Last night, I finally finished #HoldUpTheSky, a collection of #CixinLiu's short stories, after taking a break to read Lessons In Chemistry.

My general opinion on Liu remains the same. He's great at coming up with ideas, but crap at writing characters. There are times when he's clearly trying to write something beautiful or transcendent, but it just falls flat.

However, one thing he really gets is #CosmicHorror. Too many people think the genre is about giant monsters with lots of tentacles and awkward names; a few know that looking at the monsters makes you crazy.

But Liu groks that the point of cosmic horror is that there are things, forces, entities out there so vast that they pay no more heed to humans than humans pay to termites.

#CixinLiu

The Trisolarans in Remembrance Of Earth's Past (AKA The Three-Body Problem, The Dark Forest) are his best-known example.

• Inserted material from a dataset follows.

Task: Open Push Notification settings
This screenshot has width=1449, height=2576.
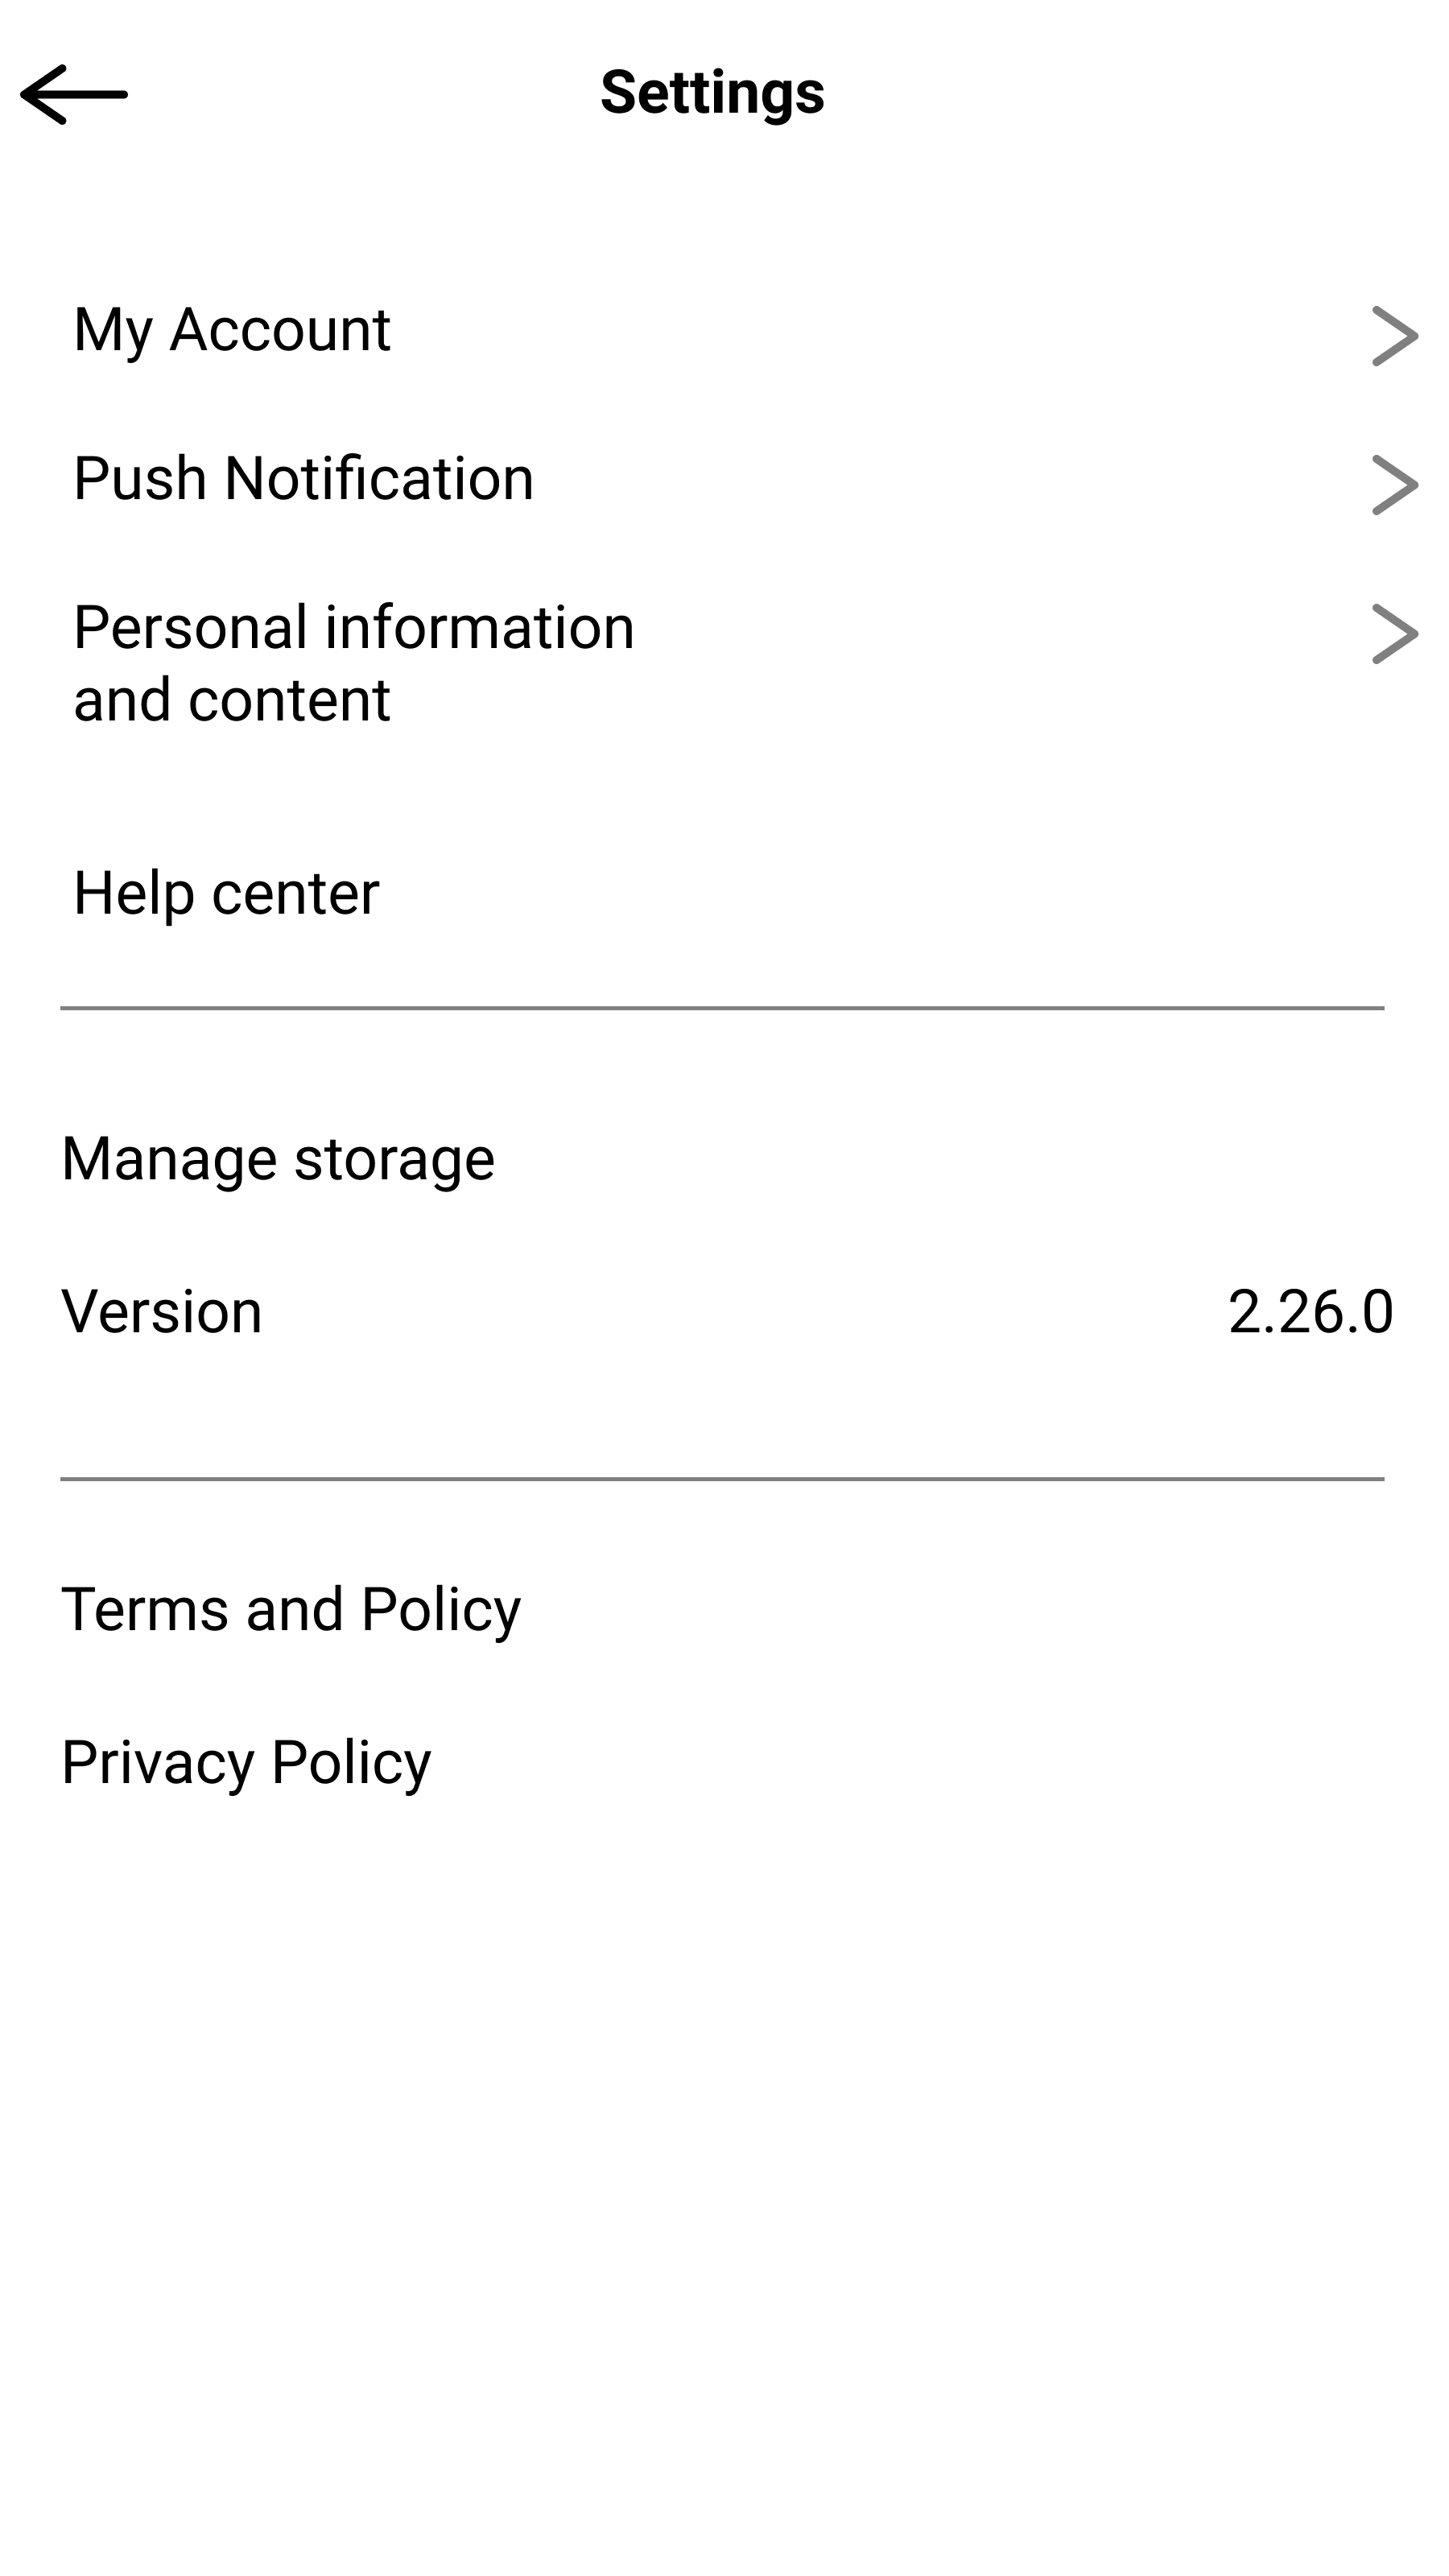Action: (x=304, y=479)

But the low-temperature artist in The Ice Sculptor is an even better example, because as mighty as the Trisolarans are, their motivations are rather human-like. The artist, on the other hand, casually turns Earth's oceans into a planetary ring because it looks nice, and dismisses humans' objections to their own extinction is irrelevant and annoying.

#CixinLiu

#CloudOfPoems is another good story in the collection.

In short, an ultraädvanced, transcendent alien decides they can easily surpass Li Bai's poetry by turning most of the solar system into a massive quantum computer to store every possible combination of characters that conforms to the rules of classical Chinese poetry. They succeed, but can't find the good poems among the crap.

It's an interesting take on the ineffability of art and ubuntu, that kind of feels like an indictment of techbros.

@Infrapink cf Lem’s Fiasco. Best SF alien contact story I ever read.
@Infrapink That also bugs me about the popular conception of “cosmic horror.”

@Infrapink

This is also what made the Strugatskys’ Roadside Picnic so compelling for me. They really understood just how immense the gap between us and any aliens we might ever encounter would be, and the consequences of that gap are truly horrifying.

Nice review. I never took to the Three Body Problem / The Dark Forest books but you have me thinking maybe I should give the shorts a try.